Early Recovery of CD4 T Cell Receptor Diversity after "Lymphoablative" Conditioning and Autologous CD34 Cell Transplantation

T cell diversity posttransplantation is thought to be severely restricted, based on T cell receptor beta-chain immunophenotyping or spectratyping. Using beta-chain sequencing, we studied CD4 T cell diversity in 2 adult patients undergoing "lymphoablative" conditioning with cyclophosphamide (Cy), total body irradiation (TBI), and antithymocyte globulin (ATG) and autologous transplantation of hematopoietic cells depleted of T cells by enrichment for CD34 cells. The indication for the transplantation was systemic sclerosis (SSc) or multiple sclerosis (MS). Pretransplantation, the estimated number of distinct 0 chains (the minimum number of CD4 T cell clones) in the 2 patients was 600,000 to 700,000, similar to the number in a healthy control.
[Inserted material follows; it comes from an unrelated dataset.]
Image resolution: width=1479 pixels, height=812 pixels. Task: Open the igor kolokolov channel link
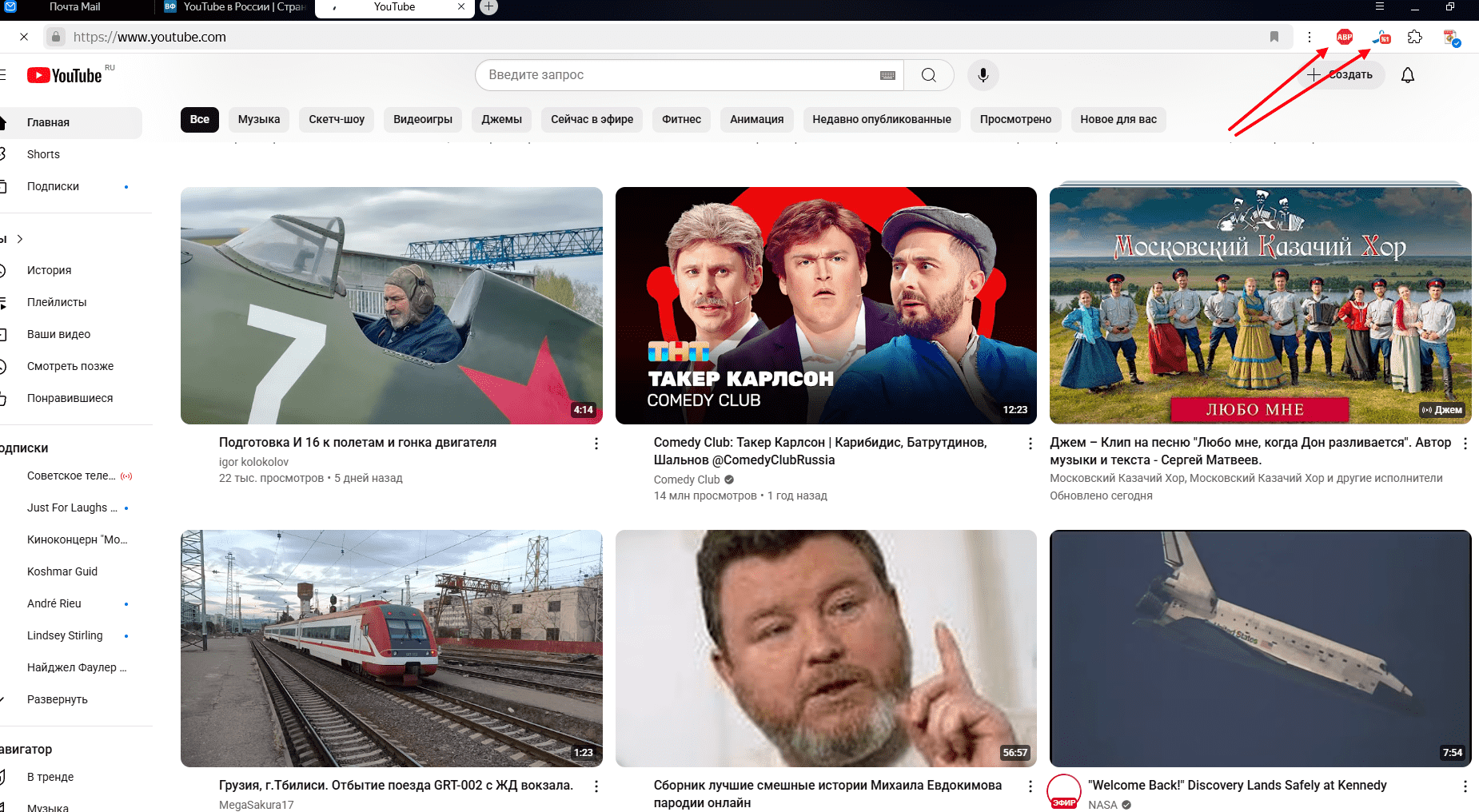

This number was 200,000 to 500,000 at 1 month posttransplantation and 400,000 to 1,600,000 at 12 months posttransplantation. In conclusion, the number of T cells early after lymphoablative conditioning and autologous CD34 cell transplantation may be more diverse than previously appreciated, possibly because many T cell clones survive the conditioning or are reinfused with the graft. Thus, the therapy may not be completely T cell lymphoablative.